The government shutdown, which began on October 1 due to a Congressional spat over the Affordable Care Act, has ground the combined federal campaign (CFC) to a halt. Beyond that, it’s too soon to tell just how much will be lost from the workplace giving campaign for federal employees.
“I am not very clear with how the shutdown will affect the CFC, but that there’s no doubt in my mind that those who need government services the most – the underserved and marginalized – will be direly affected,” said Aaron Dorfman, executive director of National Committee for Responsive Philanthropy (NCRP) in Washington, D.C. Dorfman was a member of the CFC 50 Commission, convened in 2011 to examine and make recommendations to streamline and enhance the half-century old CFC.
The CFC raised $258 million for charities last year, down from $272.7 million in 2011 and a high of $282.6 million in 2009.
The Office of Personnel Management (OPM), which is responsible for the campaign’s oversight, was unavailable for comment. A message on its communications and public liaison line said the agency was unavailable to answer due to a lapse in appropriations, i.e. the shutdown.
Steve Taylor, vice president of public policy for Alexandria, Va.-based United Way Worldwide (UWW), said it’s not so much the loss of donations from the shutdown that will have the most effect. Rather, it will be “the impact of the federal employees’ mentality,” he said. “They’re going to be down, morale is going to be low, because if this (shutdown) extends for any length of time it’s going to hit them hard financially. Most federal employees are not making a ton of money, and most are giving all they can afford to give already.”
United Ways around the country administer most local CFC campaigns: 70 percent, according to a study produced by the Indiana University Lilly Family School of Philanthropy (formerly the Center on Philanthropy). “The disruption, because of the timing of the shutdown, is going to have some modest impact, but the impact on the employees’ state of mind will be the bigger impact,” said Taylor. CFCs run from September 1 to December 15, so administrators were in middle of their campaigns when federal employees stopped getting paid.
Taylor said UWW and its affiliates are preparing for an increase in demand for services from those same government workers who have been a reliable source of revenue for charity. “Some of these federal employees, maybe many, are living paycheck to paycheck,” he said. “You take away their paycheck and they may have trouble paying their rent, their mortgage, utilities, groceries. There’s some irony that this workforce, which has been a dedicated source of contributions to charities in their communities, will suddenly be asking those same charities for help. We owe them help.”
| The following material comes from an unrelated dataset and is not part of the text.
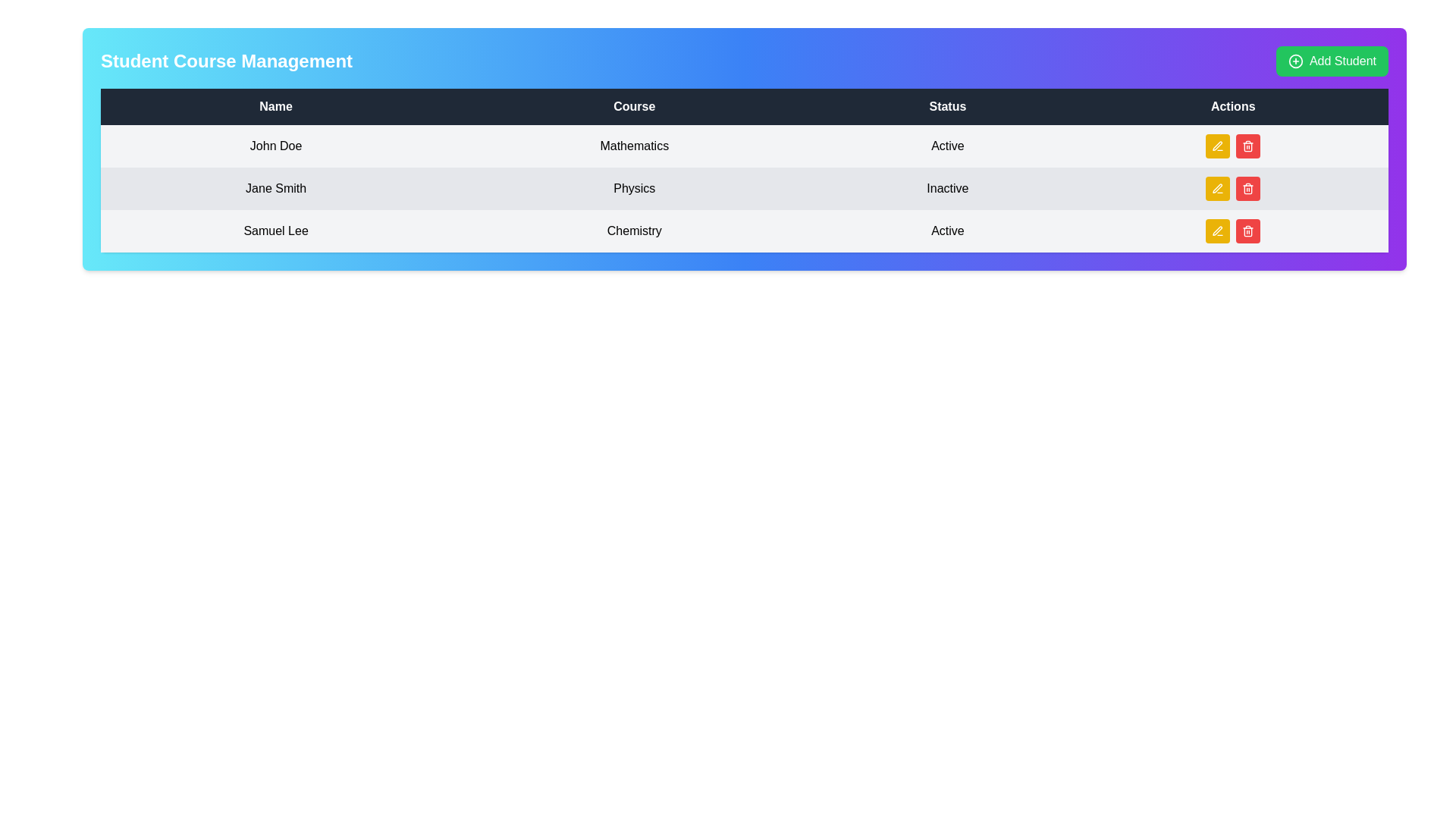 The height and width of the screenshot is (819, 1456). Describe the element at coordinates (1331, 61) in the screenshot. I see `the 'Add Student' button with a green background and white text to trigger hover effects` at that location.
There have been government shutdowns during the presidential administrations of Jimmy Carter, Ronald Reagan, George H.W. Bush and Bill Clinton. The most recent lasted 26 days in 1995, and the longest was 28 days in 1977, according to America’s Charities. CFC revenue increased in all but one of those years.
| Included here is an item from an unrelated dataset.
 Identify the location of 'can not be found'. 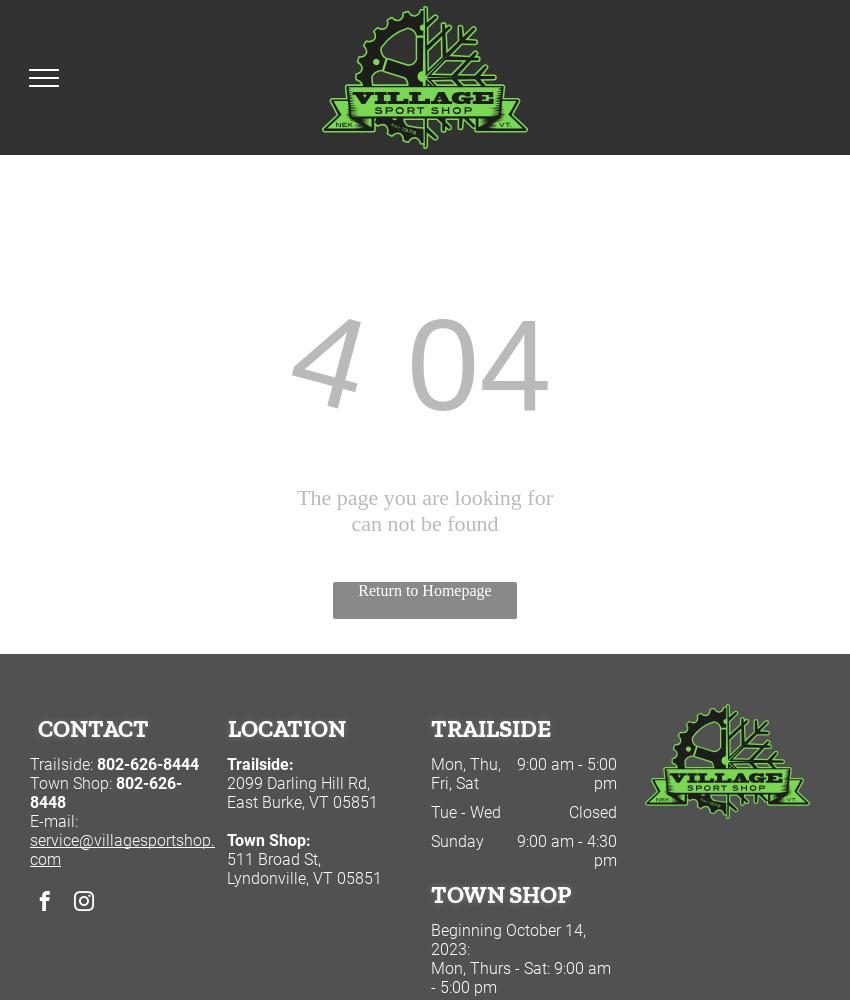
(424, 523).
“Historically, it’s the people who are disadvantaged the most who tend to give the most,” said Kalman Stein, president and CEO of EarthShare in Bethesda, Md., which administers the campaign in the National Capital Region. “They understand the value of a helping hand.” The National Capital Area CFC raised more than $61 million last year, making it the largest single source of unrestricted funds for area charities, according to Stein.
Stein, whose nonprofit also administers the campaign in New York City, said he was encouraged by early indications. “We were very excited,” he said. “We had some real momentum, and hopefully we’ll regain that.” But he said it depends on how long the shutdown lasts. Stein and Steve Delfin, president and CEO of America’s Charities in Chantilly, Va., both think federal employees will receive back pay lost during the shutdown, but there has been no official word. “A lot depends on if pay gets restored,” said Stein.
According to Stein, it’s up to the OPM whether the CFCs could be extended into January to make up for lost time and revenue. “The OPM is on the record saying they’re not in favor of extending the campaign, but that was pre-shutdown,” he said. “I would certainly hope they would consider it.”
Delfin said that his organization expected a 5 percent decrease in funds generated for member charities for this year’s CFC. America’s Charities originally predicted a 2 to 3 percent decrease because of sequestration furloughs, but revised the number once the government shut down.
The CFC is plagued by more problems than a government shutdown, contends Delfin. “(The OPM) seems to view it as something they have to do because it’s required by the executive order of the president,” he said. “OPM has lost track and they look at it as an auditing and compliance function. It’s still vitally important, but it could be so much more and so much better if the OPM could just view it as part and parcel of what they do for federal employees instead of as a segregated activity.”
Like Taylor, Delfin is worried on behalf of federal employees. “We need to be very aware that there will be federal employees looking for services themselves,” he said. “It’s the charities that provide services to families that will see these folks. Federal employees have been great contributors, so let’s make sure we’re looking out for them.”